The Palestinians deserve better. The children of Gaza deserve a future of democracy, prosperity, peace and — yes — even statehood. And Hamas is the greatest single obstacle to the realization of these goals.
I write this not to be glib, but to expose an important disconnect in how the Israeli-Palestinian conflict is usually portrayed. For Canada’s Jewish community, the moral equivalence often implied in coverage of Hamas and Israel is frustrating and saddening.
Simply put, almost four million Israelis — one-half of the entire country — were forced to experience a 21st century version of the London Blitz. Were it not for Israel’s costly investments in warning systems, bomb shelters and the Iron Dome defence system, which intercepted hundreds of missiles en route to major cities, the human toll would be staggering. The psychological impact on southern Israelis, where post traumatic stress disorder is prevalent, particularly among children, is nonetheless devastating.
But what’s often missed is that the daily bombardment of missiles into Israel is nothing less than a double war crime. Just as the targeting of Israeli civilians is illegal under international law, so too is Hamas’s use of Gazans as human shields. Unfortunately, much of the western media coverage tends to reduce the conflict to a one-dimensional Israeli-versus-Palestinian narrative.
It’s time for a paradigm shift in the West. To begin, it’s time we viewed this issue not as a simplistic conflict between two sides, but rather as a struggle between two very different sets of values.
The violent aftershocks felt across the Middle East in the wake of the Arab Spring have exposed a prevailing misunderstanding of the link between the Israeli-Palestinian conflict and the region as a whole. Rather than being the engine of Middle East strife, the decades-long conflict that flared recently is in fact an extension of deeper trends that plague the region.
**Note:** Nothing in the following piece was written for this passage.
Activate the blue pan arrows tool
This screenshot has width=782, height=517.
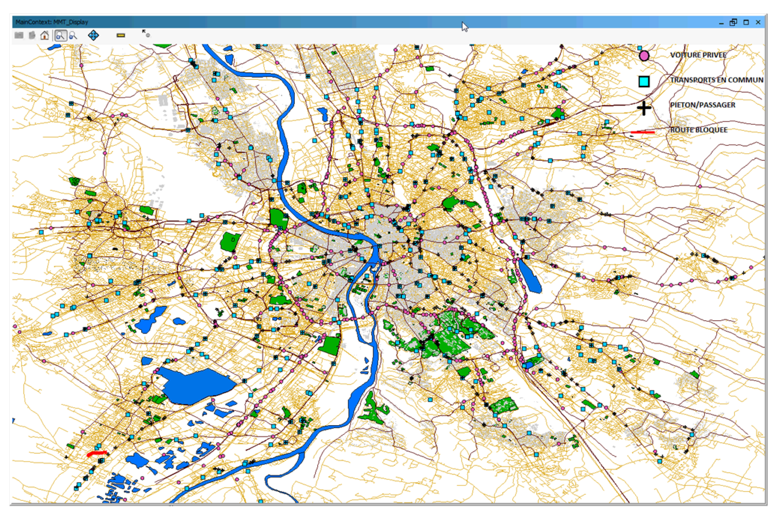point(93,35)
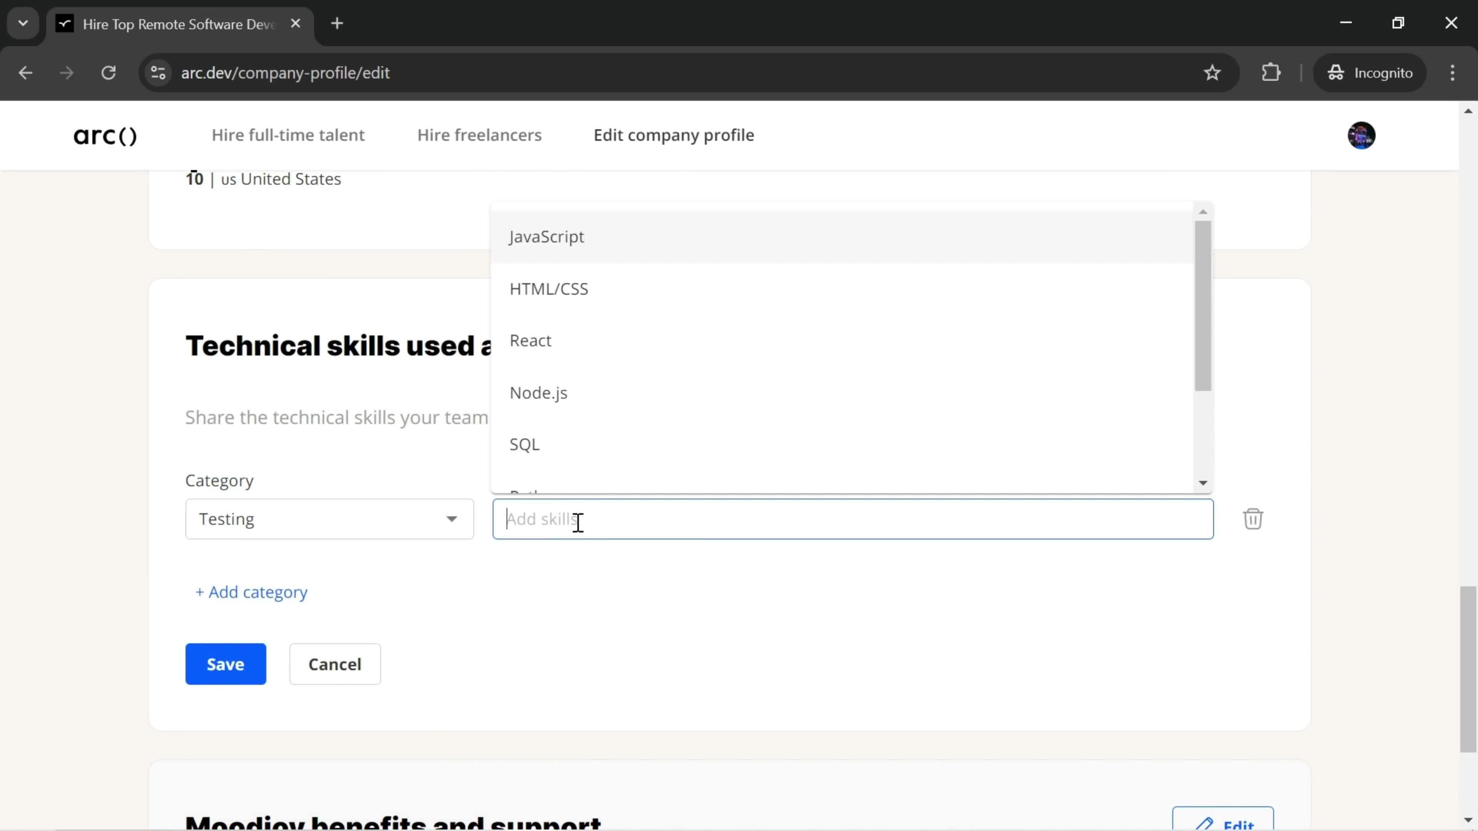Click the user profile avatar icon

point(1362,135)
Those trends are evident in the historic shift in recent years from corrupt Arab nationalist regimes (such as the Hosni Mubarak government in Egypt) to fundamentalist sharia-seeking parties like the Muslim Brotherhood.
This has similarly played out within the Palestinian Authority in the struggle between the classic nationalist Fatah and fundamentalist Hamas factions. Hamas has gained strength over its Fatah rivals in recent years, as seen in its violent takeover of Gaza in 2007 and subsequent missile fire into Israel.
The sad reality is that neither secular corruption nor creeping radicalism are in the interests of the Palestinian people. But as events in the region have shown, those with extreme religious-political values have increasingly enjoyed the upper hand over moderates. Without a strong foundation of democratic norms, including minority rights and a commitment to resolving disputes peacefully, moderates are at a natural disadvantage.
All of which leads us to why we must rethink the ongoing Israeli-Palestinian conflict. Liberal democratic values are faction-neutral, in that their emergence would pave the way for a peace that benefits both sides. Our organization has long held that we do not see the Israeli-Palestinian conflict as a zero-sum game. In fact, this is the very premise of the negotiated two-state solution. A future for Israelis and Palestinians alike need not come at the expense of the other.
However, this can only unfold in an environment where the basic norms that underpin liberal democracy are accepted and upheld. This includes the understanding that mutual compromise will be necessary, signed agreements will be upheld, and signatories will prevent extremists from using violence to derail peace.
Hamas could choose to become a partner for peace by accepting the international quartet’s conditions for legitimacy. Those conditions — to renounce violence, accept Israel’s right to exist and abide by past Israeli-Palestinian agreements — are modest by any objective standard. Such a momentous decision would make life safer for both Israelis and Gazans and be a bold first step toward the realization of peace and a Palestinian state.
But that choice remains in the hands of the Hamas leadership. For our part, those of us in Canada who care about the future of the region must appreciate the role that competing values play in this conflict. This begins with refusing to see Israel and Hamas as morally equivalent — and understanding that Hamas itself is the greatest obstacle to a positive Palestinian future.
Shimon Fogel is CEO of the Centre for Israel and Jewish Affairs.